• WORK TO COMPLETE:
**1.** Please return the passage of the pyparsing post between "I'm working on implementing" and "return an exception.", inclusive.
**2.** In the pyparsing post, which filter value does the simple check treat as invalid?

I'm working on implementing a parser that is supposed to process the input string, extracting its components, validating them, and then creating a SQL Alchemy query from it. At the moment, I'm working on the first part of the parser and encountered a certain issue. I want to define an exception that checks the correctness of the filter.
Filter definition:
filter_term = Combine(Optional(space) + Word(alphas) + Optional(space)).set_results_name("filter").set_parse_action(
filter_validator).set_name("filter")
I would like to add additional validation for the filter - I have specific words that can be used as filters, they will be defined as a dictionary with aliases, for example:
"animal": "animal",
"dog": "animal",
"cat": "animal",
"pet": "animal"
}
In the provided code, I am using a simple check to see if the filter equals 'w', and if so, I return an exception.
if t[0] == "w":
raise FilterException("Invalid filter")
However, at the moment, this is not happening because my parser throws an exception, but it is not related to filter validation.
ParseException: Expected end of text, found 'and' (at char 15), (line:1, col:16) FAIL: Expected end of text, found 'and' (at char 15), (line:1, col:16)
Could I ask for your help in solving this problem?"
parser:
from pyparsing import Word, Combine, Optional, DelimitedList, alphanums, Suppress, Group, one_of, alphas, \
CaselessLiteral, infix_notation, opAssoc, OneOrMore, Keyword, CaselessKeyword, pyparsing_common, Forward, \
ParseException, ParseSyntaxException, ZeroOrMore
class OrOperation:
def __init__(self, instring, loc, toks):
raise ParseException(instring, loc, "invalid OR given")
class AndOperation:
def __init__(self, instring, loc, toks):
raise ParseException(instring, loc, "invalid AND given")
class FilterException(ParseException):
def __init__(self, pstr):
super().__init__(pstr)
def filter_validator(s, l, t):
if t[0] == "w":
raise FilterException("Invalid filter")
# utils:
comma = Suppress(",")
space = Suppress(" ")
lbrace = Suppress("(")
rbrace = Suppress(")")
and_operator = Suppress(CaselessKeyword("AND"))
or_operator = CaselessKeyword("OR")
search_parser = Forward().set_name("search_expression")
literal_value = Forward().set_name("literal_value").set_results_name("literal_value")

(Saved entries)

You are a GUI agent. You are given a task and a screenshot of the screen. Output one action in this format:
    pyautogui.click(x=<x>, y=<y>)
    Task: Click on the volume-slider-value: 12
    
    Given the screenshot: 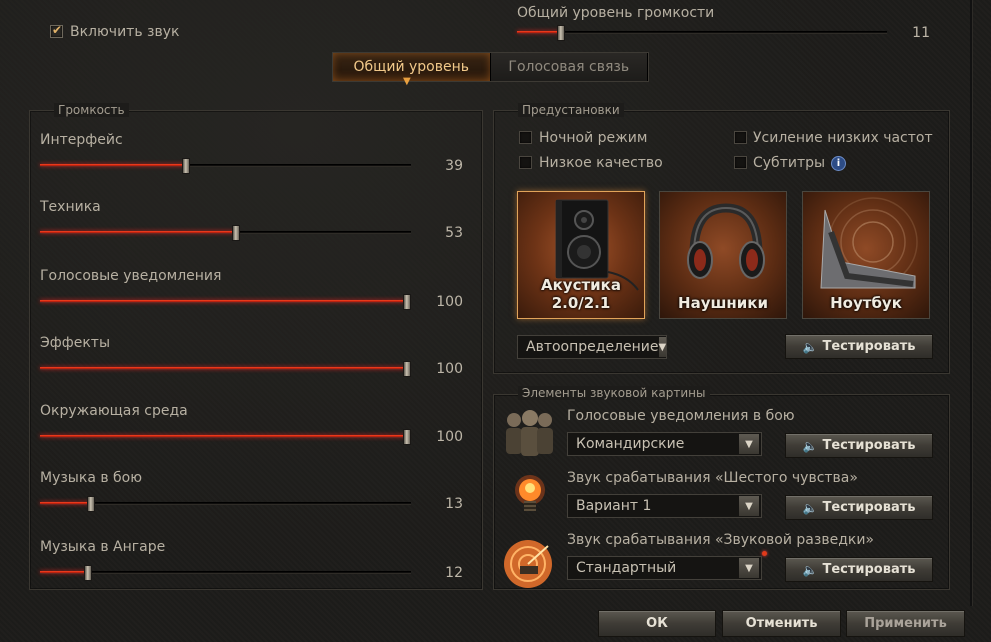 What is the action you would take?
    pyautogui.click(x=454, y=573)
    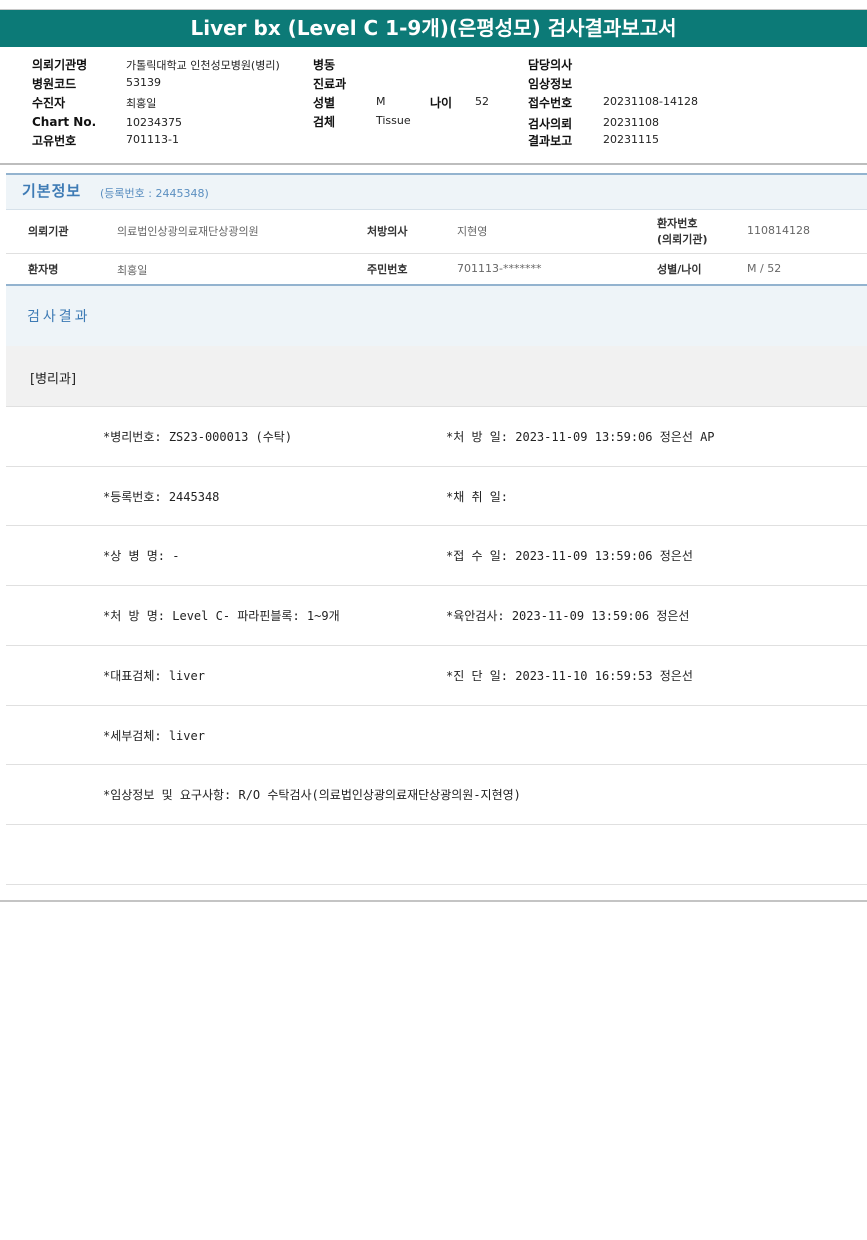 Image resolution: width=867 pixels, height=1240 pixels. Describe the element at coordinates (550, 124) in the screenshot. I see `header-label-request-date: 검사의뢰` at that location.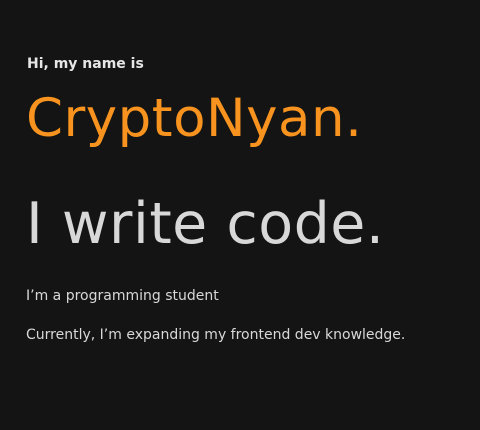 Image resolution: width=480 pixels, height=430 pixels. I want to click on greeting-text: Hi, my name is, so click(86, 64).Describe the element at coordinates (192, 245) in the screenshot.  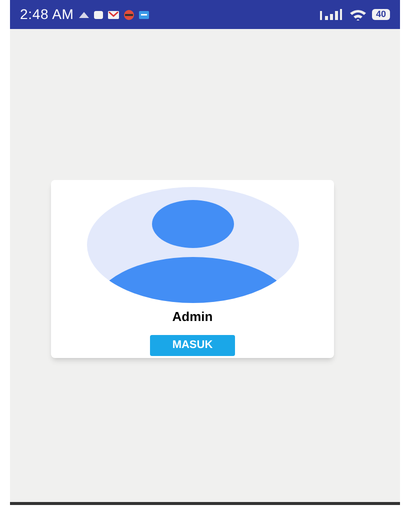
I see `avatar-icon` at that location.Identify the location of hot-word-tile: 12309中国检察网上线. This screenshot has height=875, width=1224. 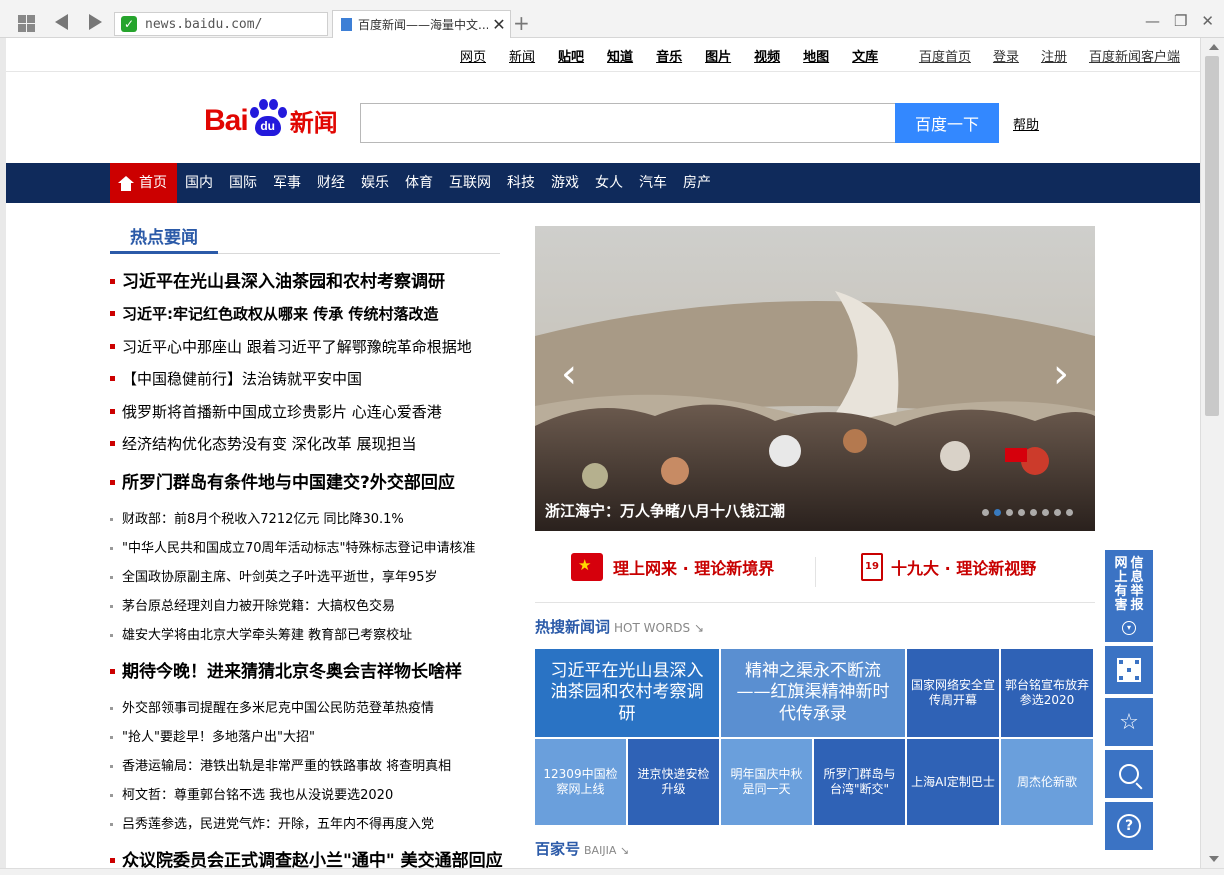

• SOLUTIONS TO THE EXERCISE:
**1.**
I'm working on implementing a parser that is supposed to process the input string, extracting its components, validating them, and then creating a SQL Alchemy query from it. At the moment, I'm working on the first part of the parser and encountered a certain issue. I want to define an exception that checks the correctness of the filter.
Filter definition:
filter_term = Combine(Optional(space) + Word(alphas) + Optional(space)).set_results_name("filter").set_parse_action(
filter_validator).set_name("filter")
I would like to add additional validation for the filter - I have specific words that can be used as filters, they will be defined as a dictionary with aliases, for example:
"animal": "animal",
"dog": "animal",
"cat": "animal",
"pet": "animal"
}
In the provided code, I am using a simple check to see if the filter equals 'w', and if so, I return an exception.

**2.** The filter "w".